Bug 1172539

Summary:

Node ends up in a reboot loop when a resource with the same name exists

Product:

Red Hat Enterprise Linux 7

Reporter:

Radek Steiger <rsteiger>

Component:

pacemaker

Assignee:

Andrew Beekhof <abeekhof>

Status:

CLOSED ERRATA

QA Contact:

cluster-qe <cluster-qe>

Severity:

medium

Docs Contact:

Priority:

medium

Version:

7.1

CC:

cluster-maint, fdinitto, jkortus

Target Milestone:

Target Release:

---

Hardware:

Unspecified

OS:

Unspecified

Whiteboard:

Fixed In Version:

pacemaker-1.1.13-3.el7

Doc Type:

Bug Fix

Doc Text:

Story Points:

---

Clone Of:

Environment:

Last Closed:

2015-11-19 12:12:17 UTC

Type:

Bug

Regression:

---

Mount Type:

---

Documentation:

---

CRM:

Verified Versions:

Category:

---

oVirt Team:

---

RHEL 7.3 requirements from Atomic Host:

Cloudforms Team:

---

Target Upstream Version:

Embargoed:

Attachments:

Description	Flags
cib with dummy resource	none

Description Radek Steiger 2014-12-10 10:30:24 UTC

Created attachment 966730 [details]
cib with dummy resource

> Description of problem:

When I create a resource which name is identical to a name of one of the cluster nodes, that node will end up in a reboot or fencing loop.

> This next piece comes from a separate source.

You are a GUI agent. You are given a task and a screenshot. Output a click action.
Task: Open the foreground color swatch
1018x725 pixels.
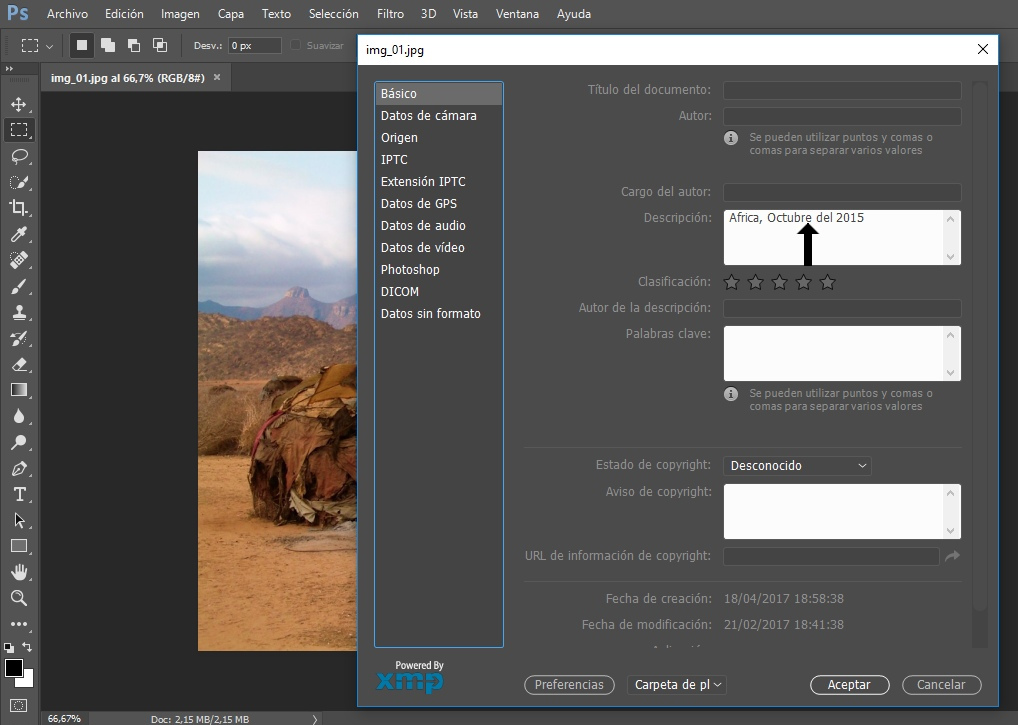pos(14,668)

I can imagine it being a common situation where the admin wants to run for example Apache and calls both the cluster node and the resource 'apache'.


> Version-Release number of selected component (if applicable):
pacemaker-1.1.12-13.el7.x86_64
corosync-2.3.4-3.el7.x86_64
pcs-0.9.137-3.el7.x86_64

> How reproducible:
Always

> Steps to Reproduce:
1. get a cluster running
2. configure fencing
3. choose random node and create a dummy resource with the same name

> Actual results:
The chosen node ends up in reboot/fencing loop.

> Expected results:
No reboots.

> Additional info:
All necessary info should be contained in the attached cib.xml and te crm report.

Comment 3 Andrew Beekhof 2014-12-17 03:34:15 UTC

Yikes!  Ok, I'll look at this when I get back from the xmas break.

Comment 4 Andrew Beekhof 2015-01-23 00:52:30 UTC

Ran out of time for this, bumping to 7.2 since there is a viable work-around (dont do that! :-)

Comment 6 Andrew Beekhof 2015-03-31 01:27:55 UTC

David, I'd prefer you dug into this since it is tying in with the remote node functionality and I don't want to screw anything up :-)


[12:18 PM] beekhof@fedora ~/Development/sources/pacemaker/devel ☺ # tools/crm_simulate -Sx ~/Downloads/pe-error-1.bz2 -VVV

Current cluster status:
Online: [ virt-041 virt-042 virt-043 virt-044 ]

 Fencing	(stonith:fence_xvm):	Started virt-041 
 virt-044	(ocf::heartbeat:Dummy):	Started [ virt-042 virt-044 ]

  notice: check_rsc_parameters: 	Forcing restart of virt-044 on virt-044, type changed: remote -> Dummy
  notice: check_rsc_parameters: 	Forcing restart of virt-044 on virt-044, provider changed: pacemaker -> heartbeat

[...]

Comment 8 David Vossel 2015-06-05 19:34:15 UTC

patch posted
https://github.com/ClusterLabs/pacemaker/pull/726

This was pretty interesting to track down.

Unit test.

1. create a resource with the exact same name as a pacemaker node.
2. verify no unexpected fencing actions occur after the resource is created.

if the resource successfully starts somewhere without fencing and a bunch of errors/warnings showing up in the logs, then it works.

Comment 12 errata-xmlrpc 2015-11-19 12:12:17 UTC

Since the problem described in this bug report should be
resolved in a recent advisory, it has been closed with a
resolution of ERRATA.

For information on the advisory, and where to find the updated
files, follow the link below.

If the solution does not work for you, open a new bug report.

https://rhn.redhat.com/errata/RHSA-2015-2383.html